Jonathan Kao, an assistant professor of electrical and computer engineering at theUCLA Samueli School of Engineering

UCLA Computational Neuroscientist Receives Highest NSF Early-Career Award

Sep 14, 2020

By UCLA Samueli Newsroom

Jonathan Kao, an assistant professor of electrical and computer engineering at the UCLA Samueli School of Engineering, has received a National Science Foundation CAREER award, the agency’s highest honor for faculty members in the early part of their careers. The award includes a five-year, $575,000 grant to support his research and teaching.

The grant will fund Kao’s research using deep learning, a type of artificial intelligence, to understand how the brain functions. In particular, he will focus on mechanisms behind how the brain makes decisions and dictates the body’s movement. This includes designing computational models of the brain, using artificial neural networks, that could elucidate insights into how groups of neurons connect and cooperate, and ultimately lead to actions. Understanding how these circuits of neurons work could lead to improved diagnosis and treatment of cognitive and motor disorders.

→ **About this exercise**:
Continue the article about Jonathan Kao's NSF CAREER award from its last sentence.

→ **Data**:
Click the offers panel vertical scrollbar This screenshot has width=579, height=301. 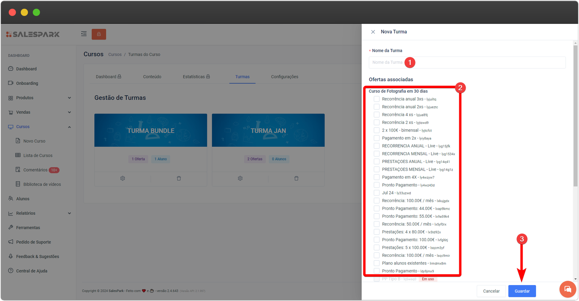[575, 116]
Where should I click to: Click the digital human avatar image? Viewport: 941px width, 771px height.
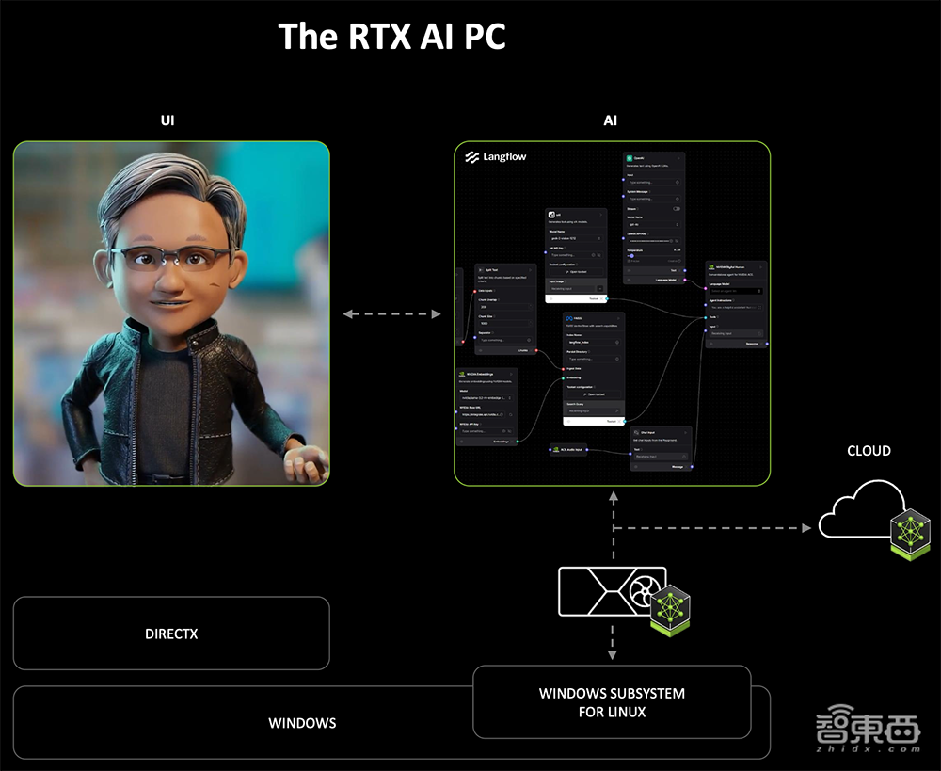tap(171, 313)
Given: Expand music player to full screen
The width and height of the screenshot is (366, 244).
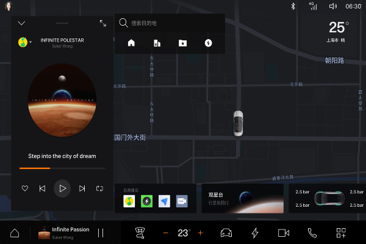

→ **Response to this task**:
In addition to this more fundamental side of neuroscience research, Kao also develops brain-machine interfaces to connect with artificial prostheses for people who have been paralyzed.

Kao joined UCLA Samueli in 2017, where he directs the Neural Computation and Engineering Laboratory. He is also a faculty member of the UCLA Neuroscience Interdepartmental Program at the David Geffen School of Medicine.

Kao’s other recent honors include a Brain & Behavior Research Foundation Young Investigator Grant and a Hellman Fellowship.